--- start ---

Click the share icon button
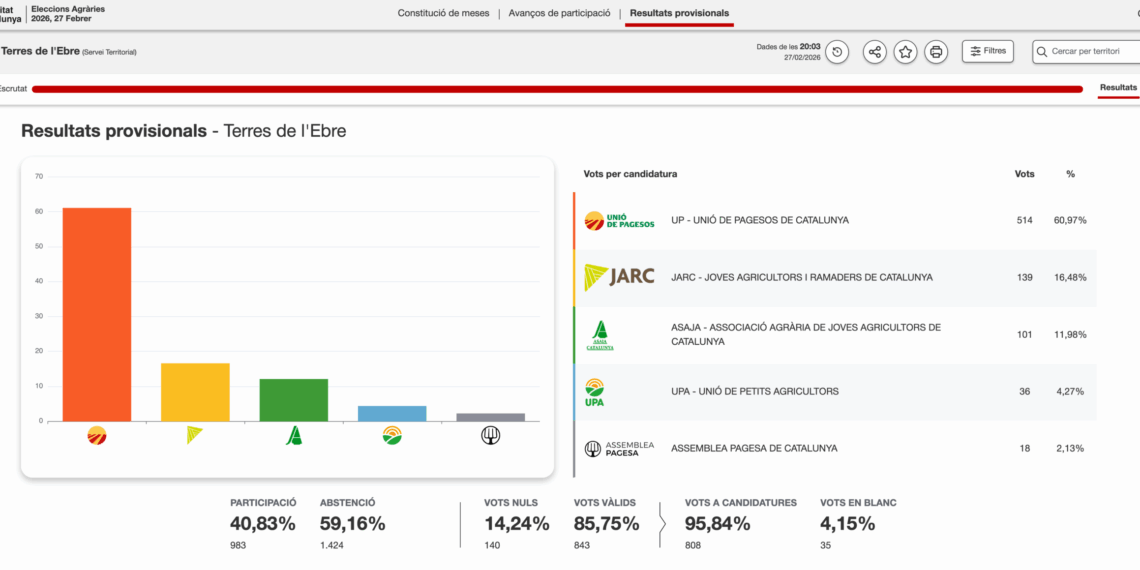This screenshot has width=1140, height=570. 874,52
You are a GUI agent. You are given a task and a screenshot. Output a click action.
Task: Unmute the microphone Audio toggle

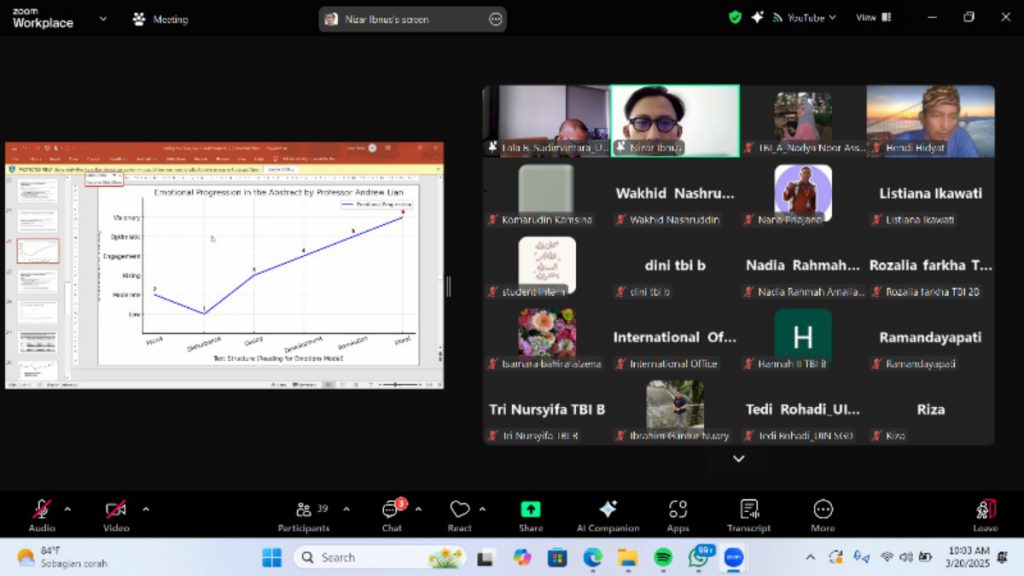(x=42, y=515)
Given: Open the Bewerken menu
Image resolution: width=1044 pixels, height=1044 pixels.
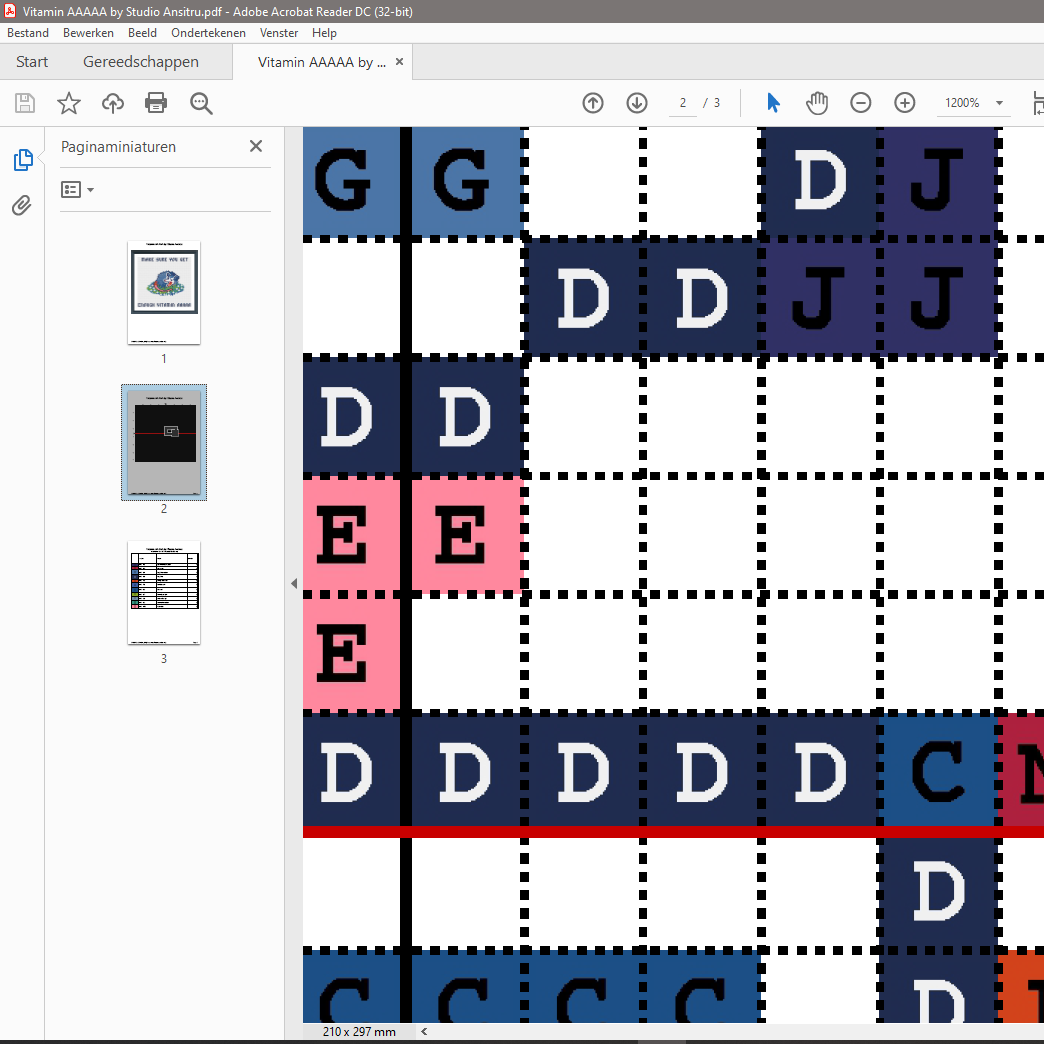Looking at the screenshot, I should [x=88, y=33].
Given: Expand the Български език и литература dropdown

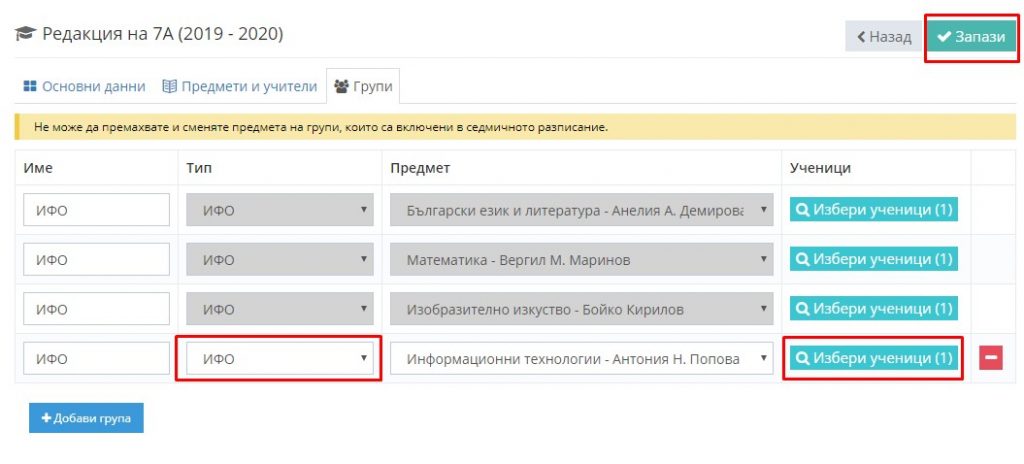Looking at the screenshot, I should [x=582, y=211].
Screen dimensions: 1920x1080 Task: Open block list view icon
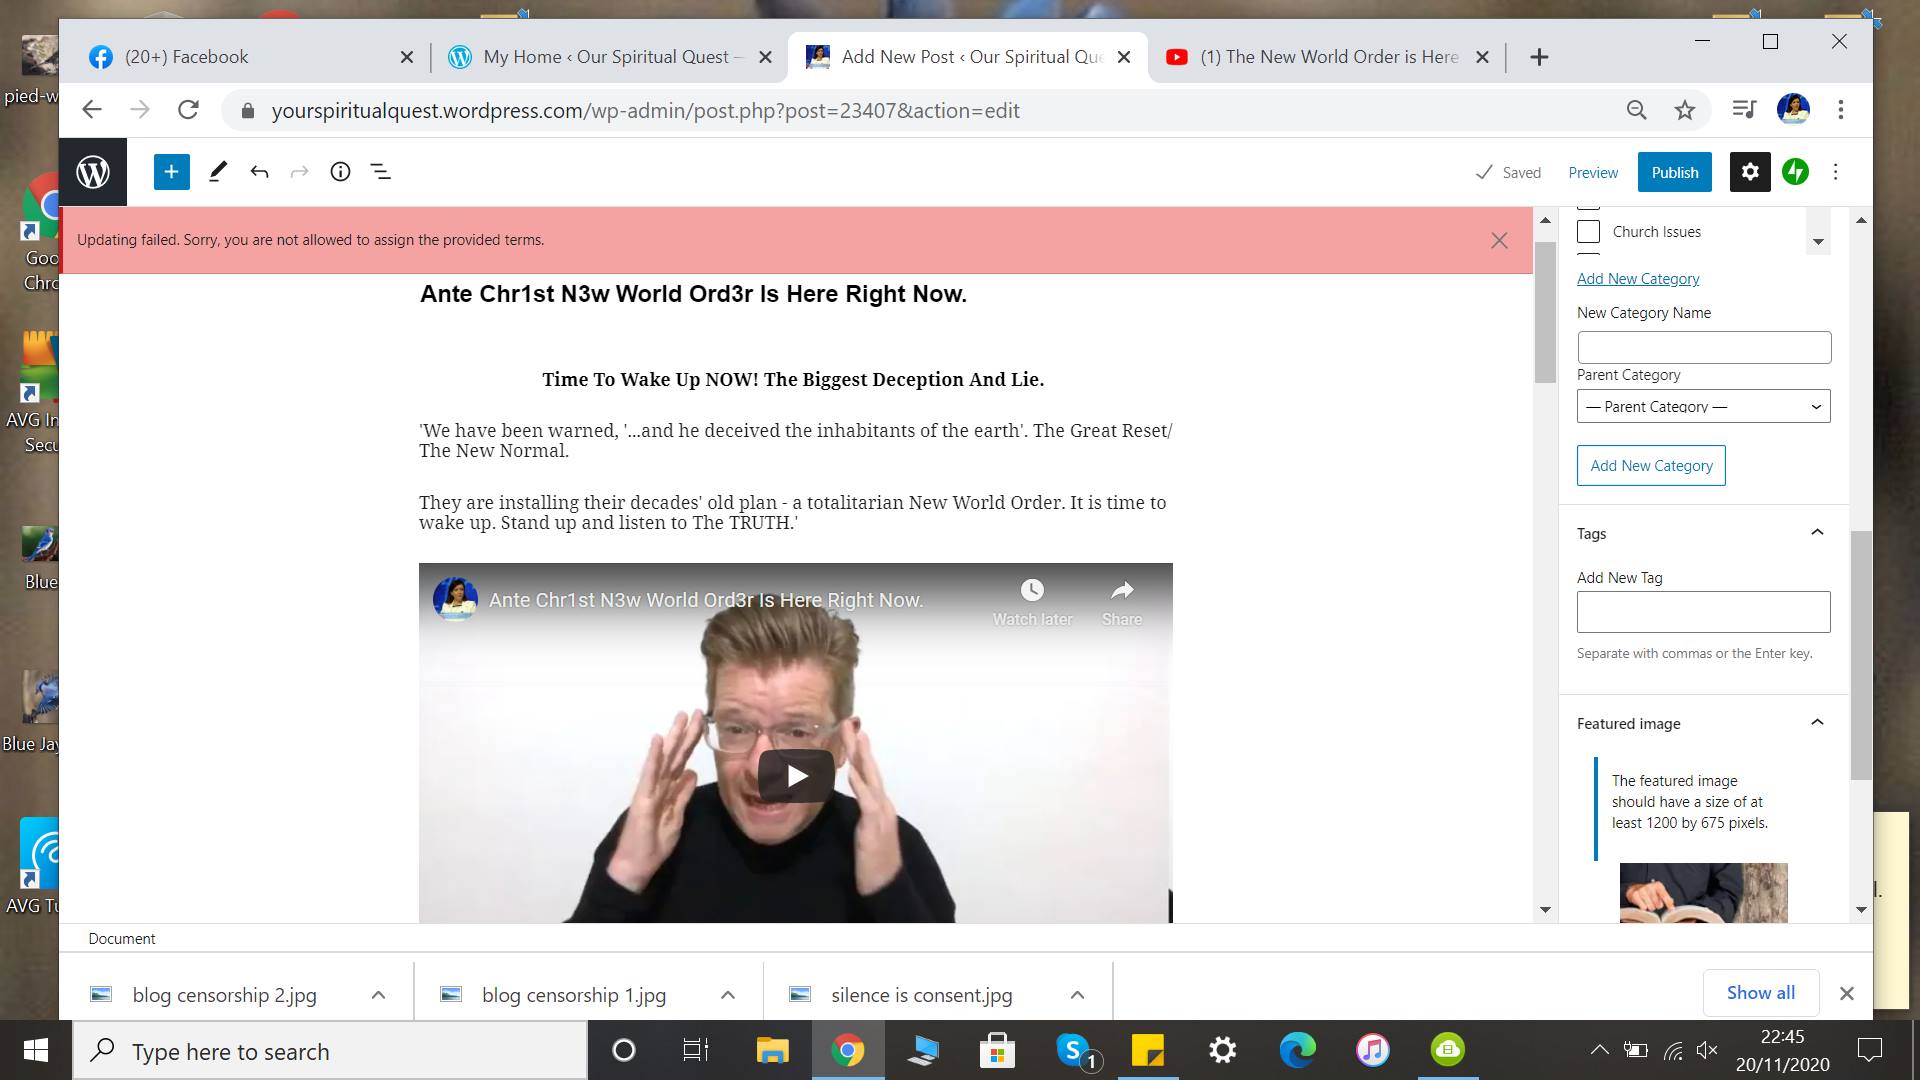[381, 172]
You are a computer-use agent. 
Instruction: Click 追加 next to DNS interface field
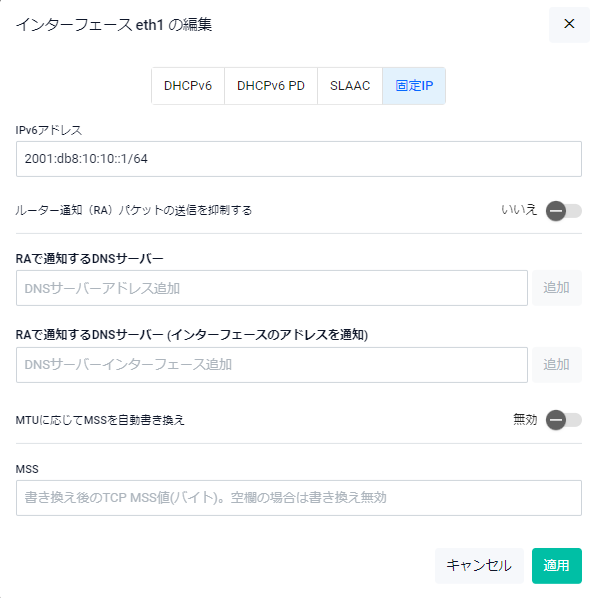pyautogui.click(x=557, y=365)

--- end ---

Aim: Copy out all of the lines above word for word, leaving out the pictures.

Solution:
Click the share icon button
This screenshot has width=1140, height=570. 874,52
You are a GUI agent. You are given a task and a screenshot. Output a click action.
Task: Unmute the microphone Audio toggle

(x=42, y=515)
Given: Open the Bewerken menu
Image resolution: width=1044 pixels, height=1044 pixels.
Looking at the screenshot, I should [x=88, y=33].
Given: Expand the Български език и литература dropdown

Looking at the screenshot, I should [x=582, y=211].
Screen dimensions: 1920x1080 Task: Open block list view icon
[381, 172]
You are a computer-use agent. 
Instruction: Click 追加 next to DNS interface field
pyautogui.click(x=557, y=365)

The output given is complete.